A variable optical attenuator is a key component for wavelength division multiplexing (WDM) transmission node power equalization, optical amplifier gain flattening, multiplexing point channel balancing, and receiving node power management in fiber optic communication. A fiber optic type variable optical attenuator has the advantages of simple structure, low insertion loss, low cost, and easy to interface with other optical fibers and waveguide structure, and is widely used. The adjustment accuracy and attenuation range are very important parameters of the variable optical attenuator, and there are few products with high adjustment accuracy and large attenuation range. In this paper, based on the traditional dislocation-type optical fiber variable optical attenuator with large dynamic range, the fluid pressure/pressure regulation is transformed into optical fiber micro-displacement control, which is easy to realize the micro-displacement precision control of optical fiber products to replace the high cost precision mechanical adjustment instrument of such products. In addition, the device meets the requirements of optical networks for attenuators, can work in a wide range of attenuation, and has low insertion loss and low wavelength-dependent loss, as well as compact structure,low cost, and high accuracy. According to the VOA optical power adjustment curve, film thickness can be selected to achieve configurable VOA optical attenuation accuracy.

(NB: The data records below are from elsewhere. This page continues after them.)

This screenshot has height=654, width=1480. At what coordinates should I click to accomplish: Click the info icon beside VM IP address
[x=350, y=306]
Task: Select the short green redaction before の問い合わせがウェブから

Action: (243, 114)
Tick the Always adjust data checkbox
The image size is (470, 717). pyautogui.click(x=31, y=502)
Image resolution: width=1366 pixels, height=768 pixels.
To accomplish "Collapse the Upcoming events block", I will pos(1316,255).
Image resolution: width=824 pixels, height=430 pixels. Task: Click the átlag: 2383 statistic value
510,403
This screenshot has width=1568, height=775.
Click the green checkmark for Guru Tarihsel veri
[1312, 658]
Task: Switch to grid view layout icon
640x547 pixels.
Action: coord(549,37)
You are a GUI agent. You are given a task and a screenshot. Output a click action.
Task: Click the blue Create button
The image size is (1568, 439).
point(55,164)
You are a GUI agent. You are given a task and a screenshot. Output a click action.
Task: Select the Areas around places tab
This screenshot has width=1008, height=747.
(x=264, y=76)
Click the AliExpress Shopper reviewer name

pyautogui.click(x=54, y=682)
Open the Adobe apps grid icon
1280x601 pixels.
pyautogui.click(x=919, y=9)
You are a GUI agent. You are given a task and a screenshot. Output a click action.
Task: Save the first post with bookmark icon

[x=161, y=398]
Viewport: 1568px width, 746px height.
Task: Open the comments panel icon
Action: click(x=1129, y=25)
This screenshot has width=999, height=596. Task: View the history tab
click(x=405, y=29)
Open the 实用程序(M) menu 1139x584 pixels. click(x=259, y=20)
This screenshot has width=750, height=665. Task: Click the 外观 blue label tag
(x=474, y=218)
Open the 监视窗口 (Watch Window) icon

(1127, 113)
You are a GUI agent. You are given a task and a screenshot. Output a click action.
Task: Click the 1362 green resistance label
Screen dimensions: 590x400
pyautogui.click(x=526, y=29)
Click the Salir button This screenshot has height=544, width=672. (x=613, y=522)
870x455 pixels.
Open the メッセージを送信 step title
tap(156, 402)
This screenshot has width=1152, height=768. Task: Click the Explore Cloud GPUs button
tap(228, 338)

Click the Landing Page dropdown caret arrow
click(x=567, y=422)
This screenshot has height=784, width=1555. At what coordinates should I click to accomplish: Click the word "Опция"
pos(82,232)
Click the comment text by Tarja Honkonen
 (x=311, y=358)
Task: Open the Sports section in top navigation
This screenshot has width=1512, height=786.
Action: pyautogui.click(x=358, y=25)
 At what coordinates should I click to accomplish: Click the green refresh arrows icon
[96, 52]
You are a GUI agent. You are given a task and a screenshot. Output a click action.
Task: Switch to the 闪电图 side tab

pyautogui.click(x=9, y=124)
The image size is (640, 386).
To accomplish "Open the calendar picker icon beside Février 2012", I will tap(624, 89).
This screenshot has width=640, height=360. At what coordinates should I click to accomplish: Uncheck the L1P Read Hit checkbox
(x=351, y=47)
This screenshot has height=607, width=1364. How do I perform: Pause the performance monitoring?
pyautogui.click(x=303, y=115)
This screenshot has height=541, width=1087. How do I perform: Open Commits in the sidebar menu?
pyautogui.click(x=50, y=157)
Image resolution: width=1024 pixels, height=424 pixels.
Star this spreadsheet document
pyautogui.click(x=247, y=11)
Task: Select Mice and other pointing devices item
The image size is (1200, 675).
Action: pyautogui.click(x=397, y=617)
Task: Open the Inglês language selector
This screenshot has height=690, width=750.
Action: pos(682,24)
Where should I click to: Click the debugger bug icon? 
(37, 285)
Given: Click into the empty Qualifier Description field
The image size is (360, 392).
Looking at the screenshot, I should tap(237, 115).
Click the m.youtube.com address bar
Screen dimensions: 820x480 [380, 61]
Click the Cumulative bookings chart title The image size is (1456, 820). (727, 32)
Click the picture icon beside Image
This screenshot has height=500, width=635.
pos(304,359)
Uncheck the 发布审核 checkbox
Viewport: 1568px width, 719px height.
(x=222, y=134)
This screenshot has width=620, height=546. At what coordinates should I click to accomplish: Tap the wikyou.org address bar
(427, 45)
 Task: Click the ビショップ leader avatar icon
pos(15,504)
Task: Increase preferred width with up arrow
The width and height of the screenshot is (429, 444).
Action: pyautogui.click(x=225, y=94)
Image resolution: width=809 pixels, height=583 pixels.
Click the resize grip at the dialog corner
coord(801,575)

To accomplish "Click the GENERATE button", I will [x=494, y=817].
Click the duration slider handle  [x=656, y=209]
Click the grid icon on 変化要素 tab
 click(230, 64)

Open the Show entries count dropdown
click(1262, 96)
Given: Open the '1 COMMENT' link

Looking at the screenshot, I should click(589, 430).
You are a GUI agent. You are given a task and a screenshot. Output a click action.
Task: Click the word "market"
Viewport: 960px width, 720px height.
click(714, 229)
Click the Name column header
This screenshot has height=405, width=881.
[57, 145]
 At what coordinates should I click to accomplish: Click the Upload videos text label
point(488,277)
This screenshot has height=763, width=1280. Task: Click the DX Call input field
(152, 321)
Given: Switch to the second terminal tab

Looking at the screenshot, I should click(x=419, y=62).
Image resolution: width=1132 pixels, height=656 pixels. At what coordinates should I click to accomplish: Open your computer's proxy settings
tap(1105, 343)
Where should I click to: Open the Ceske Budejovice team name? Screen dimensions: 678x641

The designed variable optical attenuator device is fabricated by ultra-precision processing technology. It contains components such as the polydimethylsiloxane (PDMS) elastic film, optical fiber carrying platform, and constant pressure pump. The adjustment of fluid pressure is transformed into micro-displacement control of the optical fiber by driving the ejection of the film through the fluid constant pressure pump, thus realizing the lateral dislocation of the docking fiber, and the optical attenuation is realized based on the dislocation of the ejected film driven by the fluid constant pressure pump and the docking fiber, while the adjustable accuracy of the optical intensity coupling efficiency is achieved by selecting the appropriate film thickness. We use the COMSOL Multiphysics software and three-dimensional finite difference time domain (FDTD) method to simulate and calculate the driving kinetic behavior and optical coupling efficiency of VOA, respectively. And in the experimental measurement stage, by replacing the film thickness of the device and adjusting the input pressure of the constant pressure pump, the trace mechanical dislocation and optical attenuation data are measured and the coupling efficiency is calculated, and then the relationship among the movement of the fiber-bearing platform, optical attenuation, and pressure control, and relationship between the wavelength-dependent loss and the optical attenuation of VOA with different film thickness and control pressure are derived. Finally, the relationship between the configuration of the film thickness and the precision of the variable optical attenuator is fitted numerically.

The experimental results show that the variable attenuation range of this attenuator is greater than 60 dB (Fig. 3) with an insertion loss of 1.24 dB (Fig. 5) and a wavelength-dependent loss less than 1 dB (Fig. 6) under appropriate film thickness conditions. The variable optical attenuator is used for repeatability experiments at the wavelength of 1550 nm with satisfied performance. The response time of the device is less than 50 ms. In order to study the influence of film thicknesses on the regulation accuracy of the configured VOA, the film thicknesses are set to 0.3 mm, 0.4 mm, and 0.5 mm, and the pressure interval is 12.2 Pa. The accuracy of the VOA is measured, and the worst regulation accuracy of the VOA with film thicknesses of 0.3 mm, 0.4 mm, and 0.5 mm can be obtained when the dynamic range of the VOA is 10 dB. When the dynamic range of VOA is set equal to or greater than 40 dB, there is an inflection point for the change of the slope of the curve, and the worst adjustment accuracy of VOA can be taken as 0.16 dB, 0.15 dB, and 0.11 dB respectively near the inflection point. When the dynamic optical attenuation range of the variable optical attenuator is set to 10 dB and 40 dB, the adjustment accuracy is better than 0.04 dB and 0.11 dB for a film thickness of 0.5 mm, respectively (Fig. 7). The tuning accuracy will be higher when the film thickness increases.

A variable optical attenuator with configurable adjustment accuracy is proposed to achieve transverse dislocation and optical attenuation of docked optical fibers by driving the film to pop up the fiber for lateral displacement. Both the numerical analysis and experimental measurement results show that the variable optical attenuator has an insertion loss of 1.24 dB, a return loss of -54 dB, a wavelength dependent loss of less than 1 dB, and a dynamic range of 60 dB. The thickness of the film of the device can affect the adjustment accuracy, and the relationship between the adjustment accuracy and the film thickness can be obtained by fitting the optical attenuation curve. This device can transform the adjustment of fluid pressure/pressure into precise control of transverse micro-displacement of fiber, which provides a new idea for the development of fiber optic products.